Artículo de Mons. Nicola Bux
Publicado en la Brújula Cotidiana
De la Comunión en la
mano no se habla en el Concilio ni en la reforma litúrgica. Tiene sus raíces en
el Post Concilio y opera en las diócesis rebeldes del norte de Europa. Pablo VI
trató de detenerla con la Instrucción Memoriale Domini, que fue creada para
prohibirla y concede un indulto sólo a las diócesis rebeldes en caso de que no
pudieran detener el abuso. En el primer aniversario de su muerte, la Brújula
Cotidiana recuerda a Juan Rodolfo Laise, el obispo que escribió la verdad sobre
la comunión en la mano y se opuso a esta práctica contraria a la ley universal
de la Iglesia en su diócesis.
Hasta el 26 de abril
de 1996, el episcopado argentino fue uno de los pocos en el mundo en continuar
con el rechazo de la práctica, introducida a fines de la década de 1960 en
abierta oposición a la voluntad de Pablo VI, de distribuir a los fieles la
Sagrada Comunión en la mano.

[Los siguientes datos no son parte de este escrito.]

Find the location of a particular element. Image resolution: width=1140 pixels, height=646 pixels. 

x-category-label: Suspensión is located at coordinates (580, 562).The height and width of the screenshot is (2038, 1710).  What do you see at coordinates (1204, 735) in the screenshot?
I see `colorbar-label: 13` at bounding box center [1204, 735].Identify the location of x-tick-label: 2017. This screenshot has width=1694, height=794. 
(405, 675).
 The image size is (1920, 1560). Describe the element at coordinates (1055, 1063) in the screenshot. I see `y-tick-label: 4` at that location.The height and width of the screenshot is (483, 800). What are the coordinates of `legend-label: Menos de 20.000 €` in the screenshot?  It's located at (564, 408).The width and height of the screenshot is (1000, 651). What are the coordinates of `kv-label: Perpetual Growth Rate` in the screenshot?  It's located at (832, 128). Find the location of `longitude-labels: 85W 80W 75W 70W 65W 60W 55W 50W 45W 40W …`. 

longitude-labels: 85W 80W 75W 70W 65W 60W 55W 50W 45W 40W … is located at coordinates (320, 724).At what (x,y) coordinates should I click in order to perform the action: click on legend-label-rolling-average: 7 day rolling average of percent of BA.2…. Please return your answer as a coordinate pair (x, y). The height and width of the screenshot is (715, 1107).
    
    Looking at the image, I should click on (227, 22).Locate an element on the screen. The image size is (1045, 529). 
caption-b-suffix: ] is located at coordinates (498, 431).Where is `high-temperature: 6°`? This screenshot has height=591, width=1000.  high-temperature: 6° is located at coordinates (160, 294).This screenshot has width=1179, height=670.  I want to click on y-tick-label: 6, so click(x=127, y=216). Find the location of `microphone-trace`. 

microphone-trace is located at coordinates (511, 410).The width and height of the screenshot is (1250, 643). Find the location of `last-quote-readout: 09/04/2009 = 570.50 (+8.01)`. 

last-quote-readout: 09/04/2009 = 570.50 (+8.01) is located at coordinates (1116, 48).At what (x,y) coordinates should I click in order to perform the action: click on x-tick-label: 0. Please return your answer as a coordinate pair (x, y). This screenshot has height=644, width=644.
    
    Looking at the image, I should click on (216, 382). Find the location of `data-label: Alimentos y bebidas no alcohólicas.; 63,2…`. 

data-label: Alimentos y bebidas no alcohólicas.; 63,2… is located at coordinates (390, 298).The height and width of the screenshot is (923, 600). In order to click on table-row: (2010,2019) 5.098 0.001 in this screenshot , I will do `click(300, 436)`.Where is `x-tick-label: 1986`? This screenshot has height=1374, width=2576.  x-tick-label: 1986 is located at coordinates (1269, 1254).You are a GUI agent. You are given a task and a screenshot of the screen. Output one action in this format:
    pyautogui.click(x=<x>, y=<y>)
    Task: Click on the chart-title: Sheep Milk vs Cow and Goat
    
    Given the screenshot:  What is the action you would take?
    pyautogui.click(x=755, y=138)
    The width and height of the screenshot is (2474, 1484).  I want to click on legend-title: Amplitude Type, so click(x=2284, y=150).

Justo ese día, se obtuvieron suficientes votos en
la Asamblea de la Conferencia Episcopal Argentina para pedirle a Roma el
indulto que permitiría la introducción de esta práctica contraria a la ley
universal de la Iglesia.
Roma inmediatamente
otorgó este indulto, pero según la ley de la “Instrucción Memoriale Domini,
sobre el modo de administrar la Comunión”, que afirmaba claramente que la prohibición
de dar la Comunión en la mano tenía que ser universalmente preservada, pero
que, allí (y solo allí) donde el uso ya se había introducido de manera abusiva
y se había arraigado de tal manera que los obispos de la conferencia episcopal
local consideraron que no había más remedio que tolerarlo, “El Santo Padre […]
concede que, en el territorio de la Conferencia Episcopal, cada obispo, según
su prudencia y conciencia, puede autorizar la introducción del nuevo rito en su
diócesis para distribuir la Comunión”.
El entonces obispo
de San Luis (Argentina), Juan Rodolfo Laise, juzgó según su prudencia y
conciencia que estas circunstancias no se verificaran en su diócesis, por lo
tanto, no consideró oportuno hacer uso de este indulto. Esta decisión fue
interpretada de inmediato por muchos como una ruptura de la unidad del
episcopado e incluso como una “rebelión” contra una disposición litúrgica en
vigor a partir de entonces. El obispo de San Luis consultó con los diversos
dicasterios romanos competentes que aprobaron su decisión por unanimidad.